__Data for this task__:
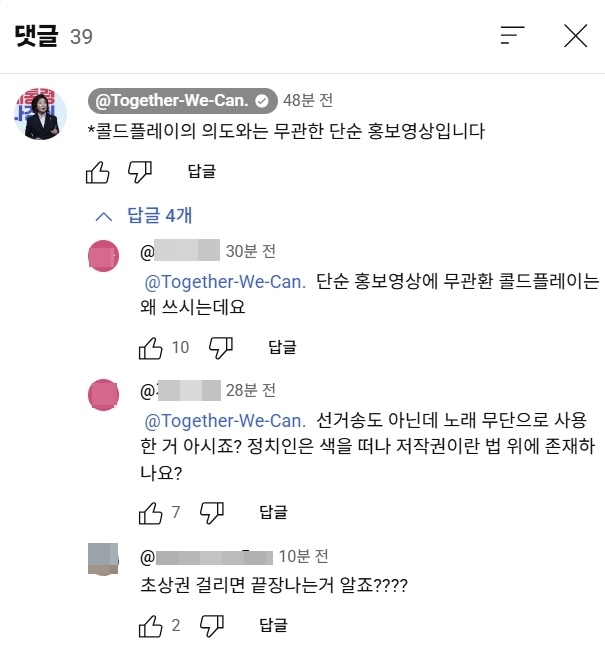Open the @Together-We-Can. channel name badge
This screenshot has height=651, width=605.
click(182, 100)
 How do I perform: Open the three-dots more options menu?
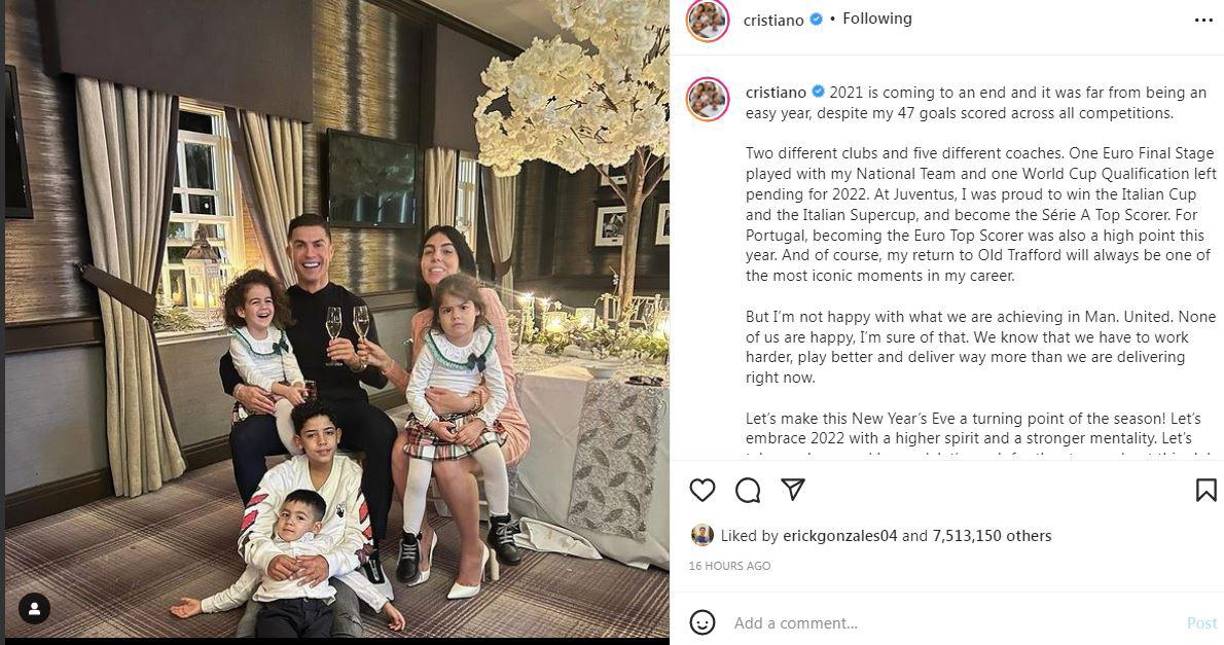pyautogui.click(x=1203, y=20)
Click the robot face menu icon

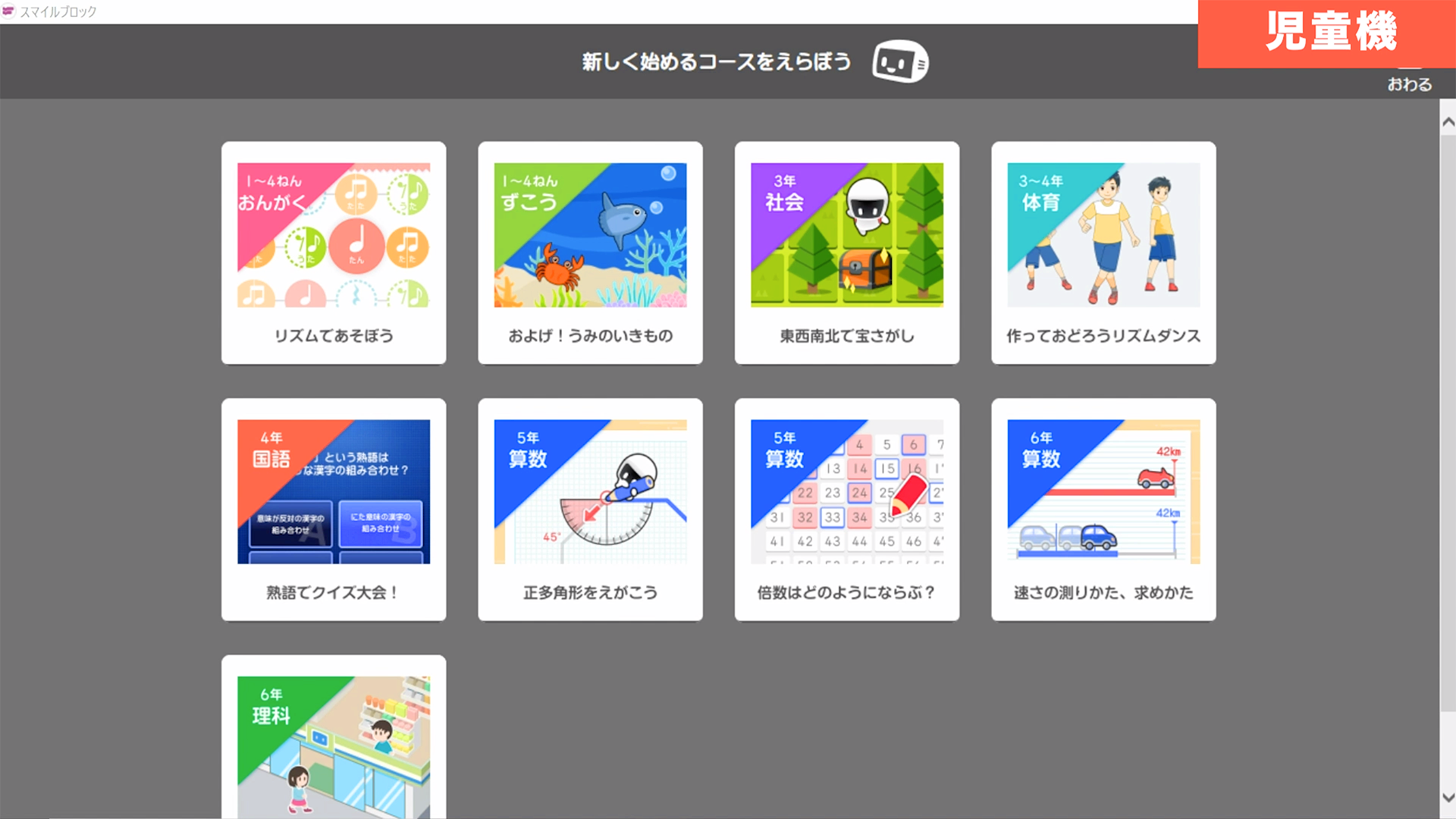(x=900, y=62)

__Task details__: Repeat exactly the lines above, from the line containing "How do I perform: Open" through the last line of the records, inclusive; omit any pictures.

__Expected output__:
 How do I perform: Open the three-dots more options menu?
pyautogui.click(x=1203, y=20)
Click the robot face menu icon

(x=900, y=62)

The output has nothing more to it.